Night Train to Jamalpur(7)
We’d boarded together at Howrah. He’d arranged the sleeper reservations, and collected them in person from the E.I.R. main ticket office at Fairlie Place. ‘Here’s you,’ he’d said, shooing away the sleeping car attendant who’d been trying to salaam and offer tea. ‘Compartment two.’ Fisher had then handed me the voucher for number two. As I’d settled myself, he’d hung about in the corridor smoking one of his Trichinopoly cigars and getting in the way of the attendant’s attempts to greet other arrivals. I had noticed an oldish fellow crossing past my compartment to get into the next one along, number three, and I’d been vaguely aware of John Young taking number one. At the time, I had taken him for an Indian rather than an Anglo. Soon after we’d pulled away, Fisher had gone into the next-but-one from me in the direction of the engine, number four, and dragged the door shut and lowered the blind. There were only five compartments in the carriage, and I assumed every passenger had a compartment to himself (there not being much call for first class on the route to Jamalpur, which was mainly used by the young Indian apprentices heading up to the great workshops) . . . all except the servants in the servants’ compartment, number five. There were two in there, I believed: John Young’s man and another belonging to the old fellow in number three.
I sat down and broke open the Webley. Three cartridges in the chamber. I had another dozen in my portmanteau, but surely three was enough even for an Indian night train? Some guide or other I’d read ‘For Young Men Heading East’ had recommended nothing more than boiled water, aspirin and a mosquito net for a trip such as this. Then again, the young men in question had probably not been riding on a railway subject to snake attacks, or making enemies ‘all along the line’ by the nature of their work. Had Fisher and I done so with our investigation? We had only been underway for a fortnight, and most of that time had been spent taking delivery of the documents relating to Schedules A, B and C. So we’d hardly had a chance to make mortal enemies. We’d so far looked at only a fraction of the documentation assembled for us by our Indian clerk. The matter relating to Schedule A was mainly so many smudged plans of railway shops and sheds, with confusing dotted lines marked ‘Guard Patrols’. Schedule B was a few bundles of letters: Indian railway clerks denouncing each other for being ‘on the take’ (in perpetuation of feuds that might have arisen decades before in the villages of Bengal), records of footplate men who appeared to keep a home at both ends of the line; records of any men connected to former employees sacked and convicted of offences against the Company, records of employees suspected of being sympathetic to the Gandhian nationalist agitation.

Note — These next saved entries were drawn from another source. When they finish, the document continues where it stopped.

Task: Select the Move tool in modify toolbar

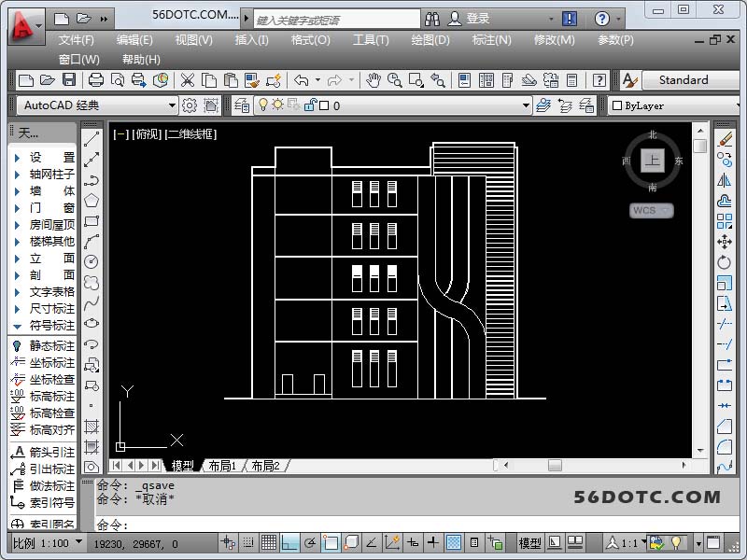Action: (725, 242)
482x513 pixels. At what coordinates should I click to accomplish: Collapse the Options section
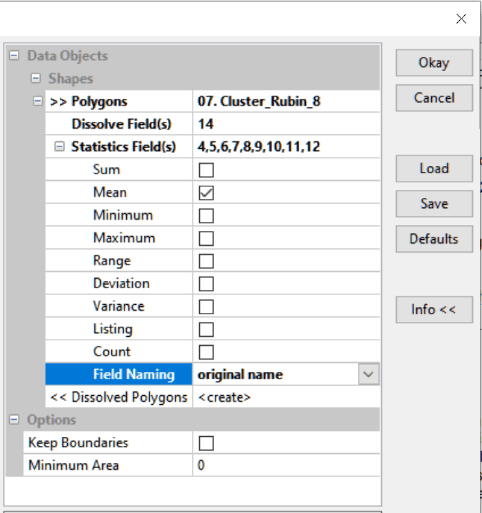coord(14,419)
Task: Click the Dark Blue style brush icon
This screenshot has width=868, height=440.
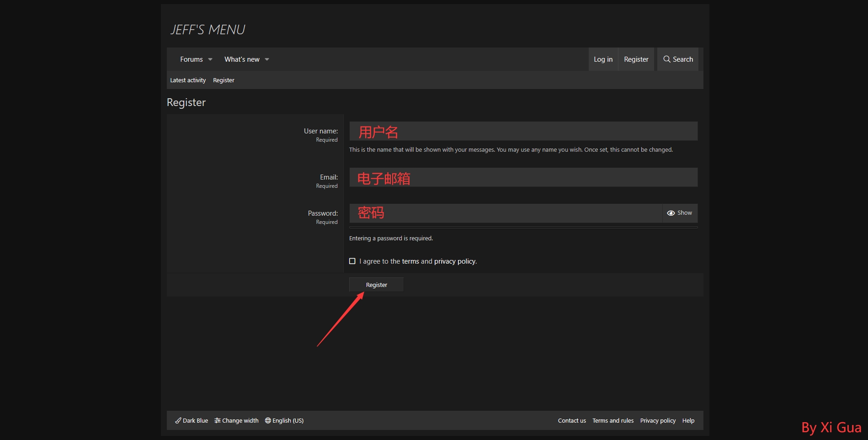Action: (x=178, y=421)
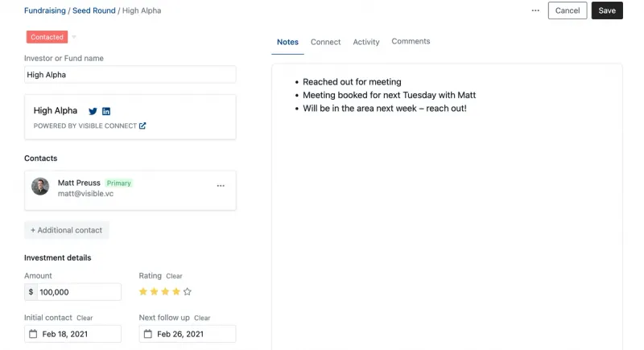This screenshot has height=350, width=644.
Task: Click the Additional contact button
Action: point(67,230)
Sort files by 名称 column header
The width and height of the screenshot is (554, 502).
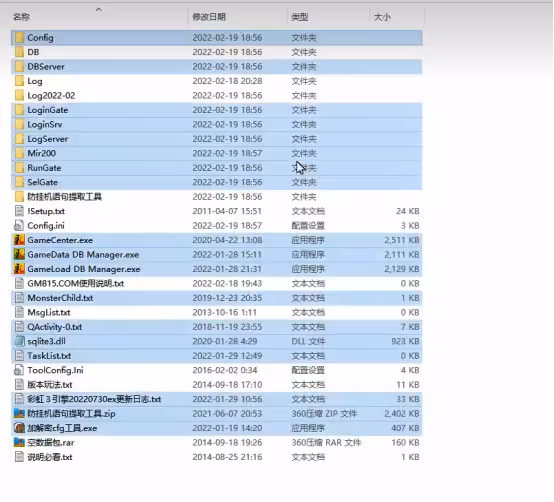pos(21,17)
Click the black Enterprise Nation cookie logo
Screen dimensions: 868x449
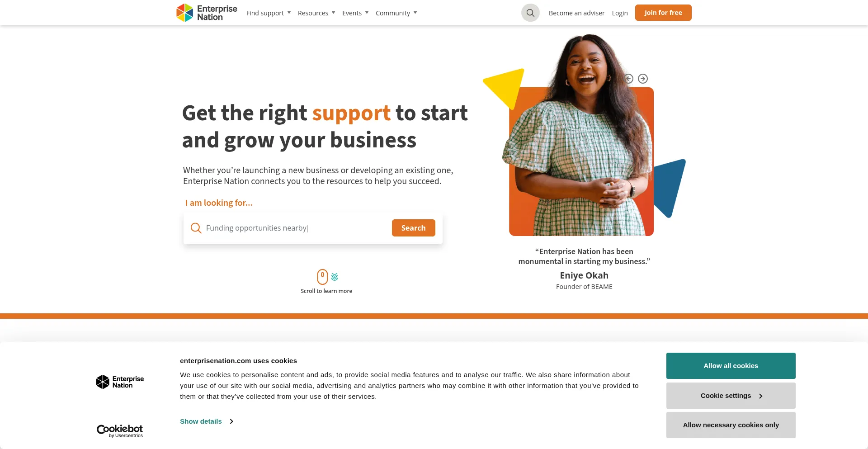click(x=120, y=382)
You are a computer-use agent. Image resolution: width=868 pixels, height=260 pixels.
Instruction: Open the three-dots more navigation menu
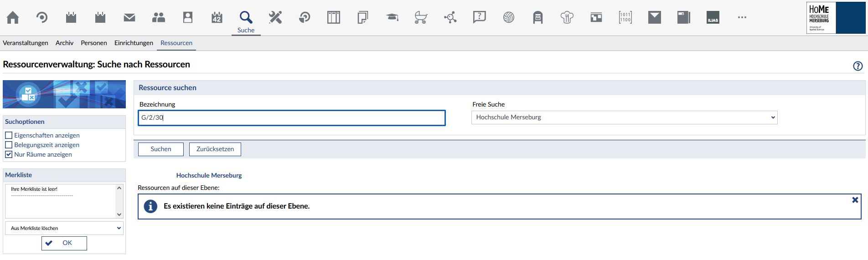pos(742,18)
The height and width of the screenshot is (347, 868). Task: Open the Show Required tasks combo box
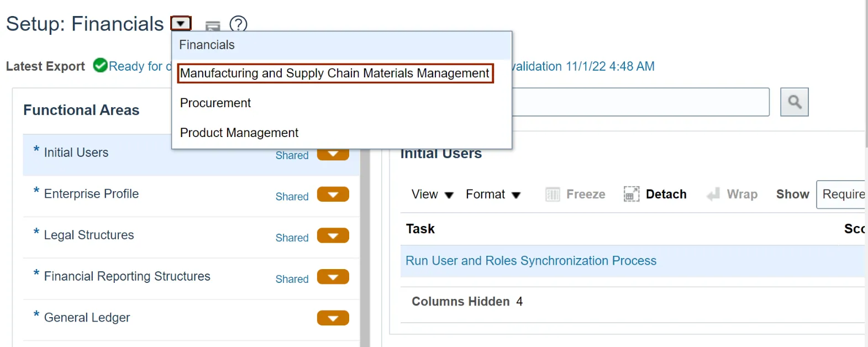pos(841,194)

The Schedule A and B papers took up most of the office we’d been allocated in the East Indian Railway headquarters at Fairlie Place, Calcutta. The Schedule C material had originally consisted of only two files; but that was now down to one, and this was the result of a burglary having taken place in the police office. It had occurred four days ago, late at night on Thursday last, 19 April. What was in the stolen file? I couldn’t say exactly. It had come by post that morning, in an envelope marked ‘Railway Commission of Enquiry’. Fisher had been out of the office, doing I knew not what, so I had taken delivery of it. Inside had been in a pasteboard folder, sealed with string and wax, and with no accompanying letter or chit.

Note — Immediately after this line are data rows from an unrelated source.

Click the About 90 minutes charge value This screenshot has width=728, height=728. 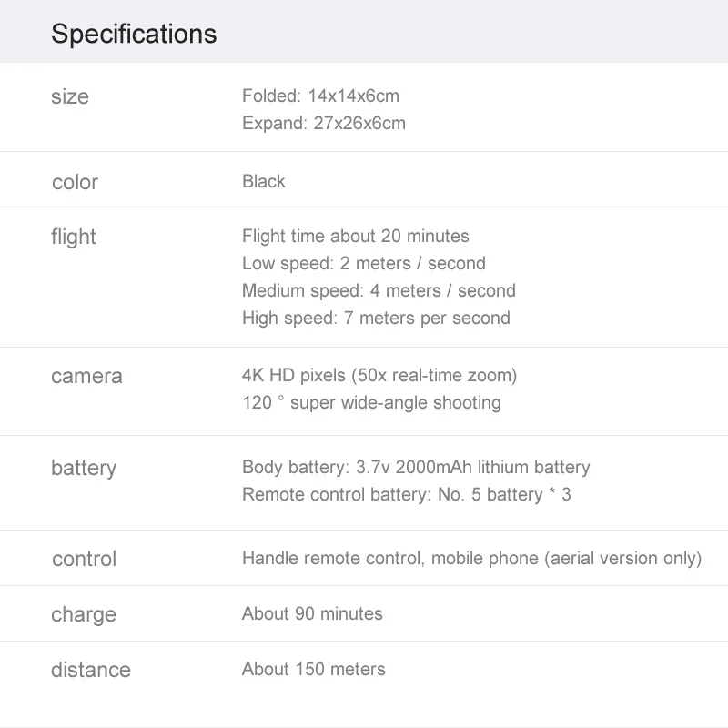coord(312,613)

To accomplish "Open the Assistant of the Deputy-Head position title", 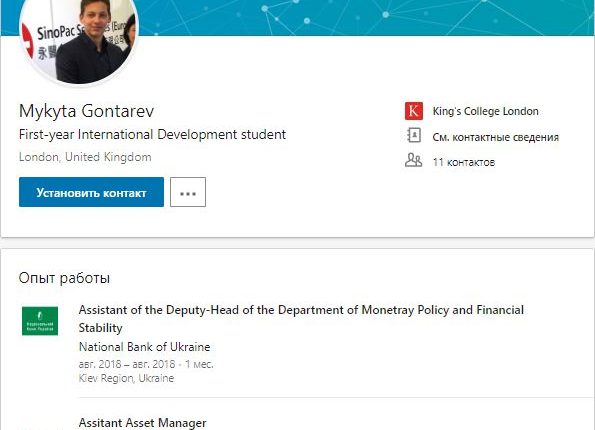I will coord(301,319).
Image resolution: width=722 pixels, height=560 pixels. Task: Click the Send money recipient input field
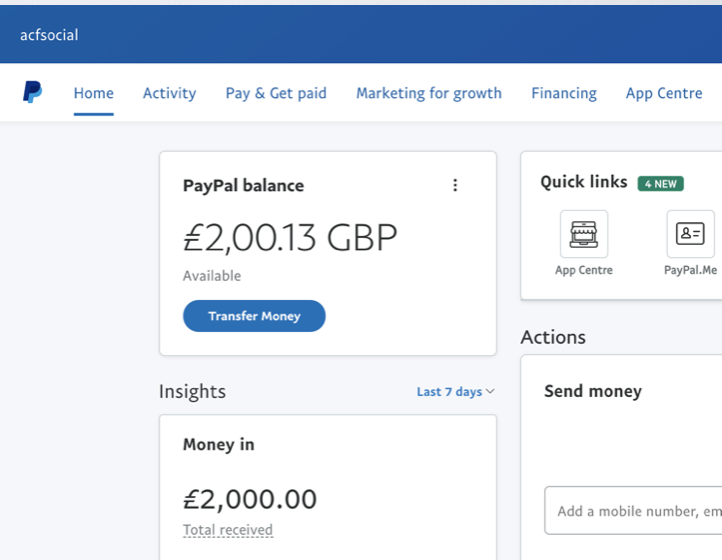(633, 510)
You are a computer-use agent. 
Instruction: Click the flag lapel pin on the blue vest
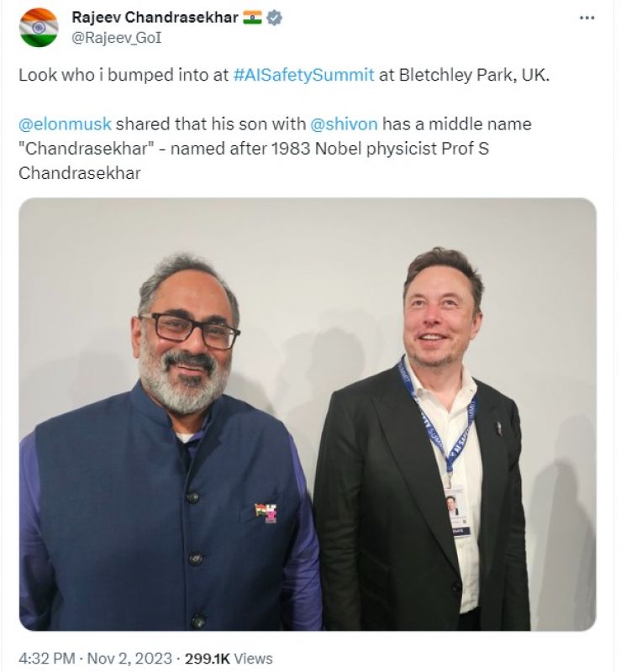click(266, 511)
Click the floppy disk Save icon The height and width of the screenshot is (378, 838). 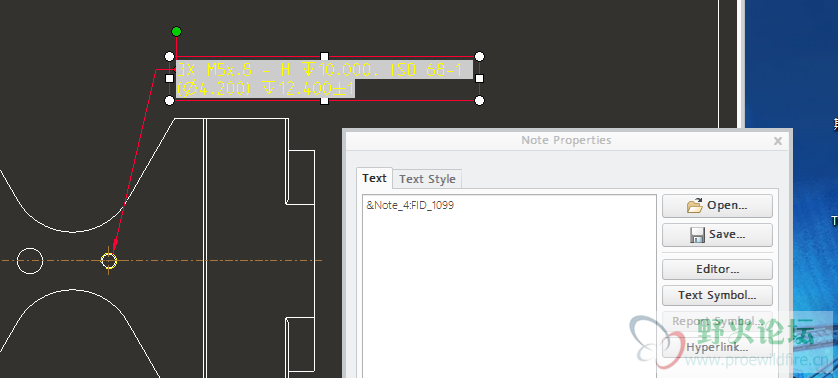click(697, 235)
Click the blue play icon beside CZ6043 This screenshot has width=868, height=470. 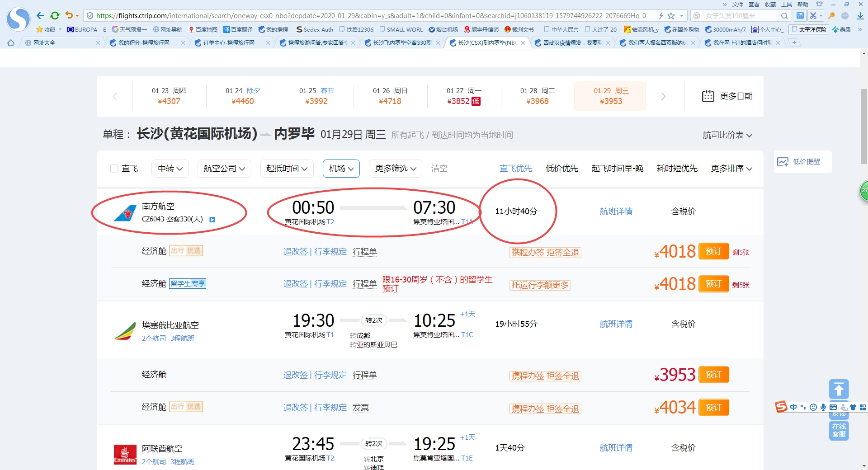coord(212,220)
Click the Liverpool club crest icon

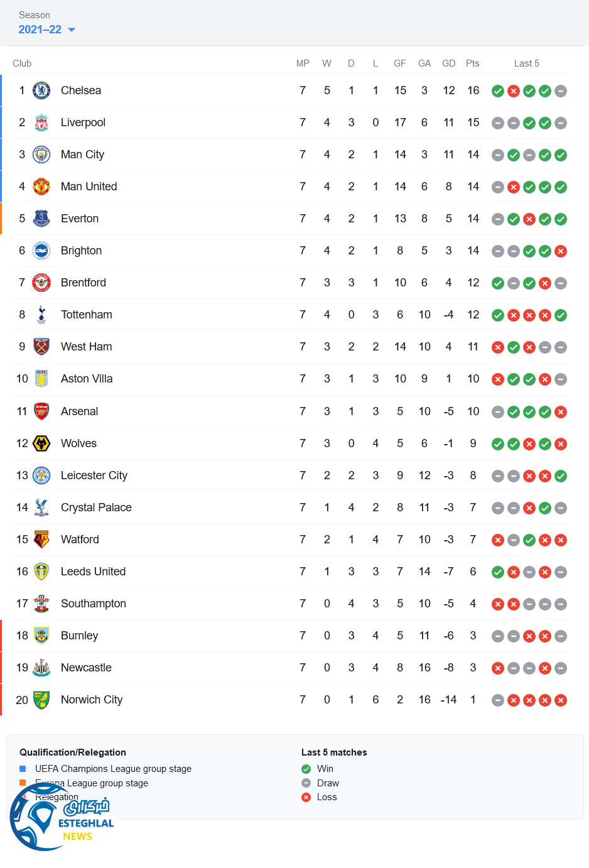pyautogui.click(x=41, y=122)
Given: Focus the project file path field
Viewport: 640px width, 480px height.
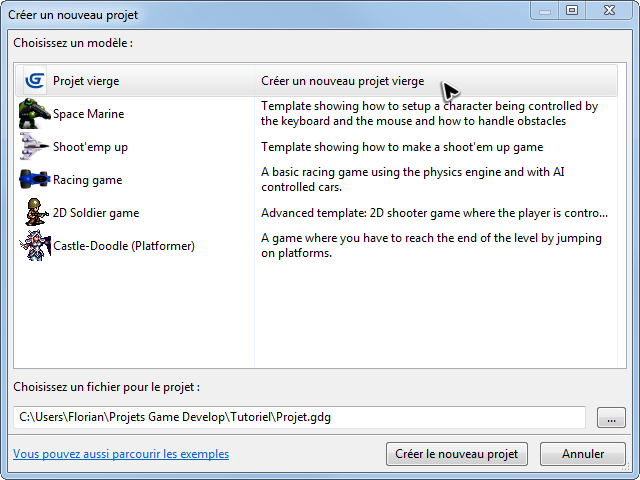Looking at the screenshot, I should [299, 417].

I had been in and out of the police office all day. At six o’clock, just before knocking off, I had broken the seal, to be confronted with perhaps thirty sheets of badly typed notes, the topmost headed: ‘Pertaining to corruption amongst the officers of the traffic department . . . compiled by One Who Knows’. It seemed even money whether this would prove useful intelligence or merely the settling of scores by an aggrieved employee. I did not consider that it demanded my urgent attention. I had put the file in a desk drawer and quit the office. The door of the office was then locked by our Indian clerk. I had seen him do it. I had then walked down into the hot bustle of Fairlie Place with the man. Sometime in the night, that door was busted open, either by someone who didn’t have a key, or wanted to look as though he didn’t. Whoever had taken the dossier must have done so in the hope that I had not read it, but on seeing the broken seal they must surely have assumed I had read it. It might therefore be a good idea for me to lay hands on whoever who had so much to lose by the reading of the report, before they laid hands on me. The burglary left us with one remaining file in Schedule C, and that was nothing more than a mass of figures about the Company in which a trained statistician might be able to find some anomalies, but neither I nor Fisher fitted that bill.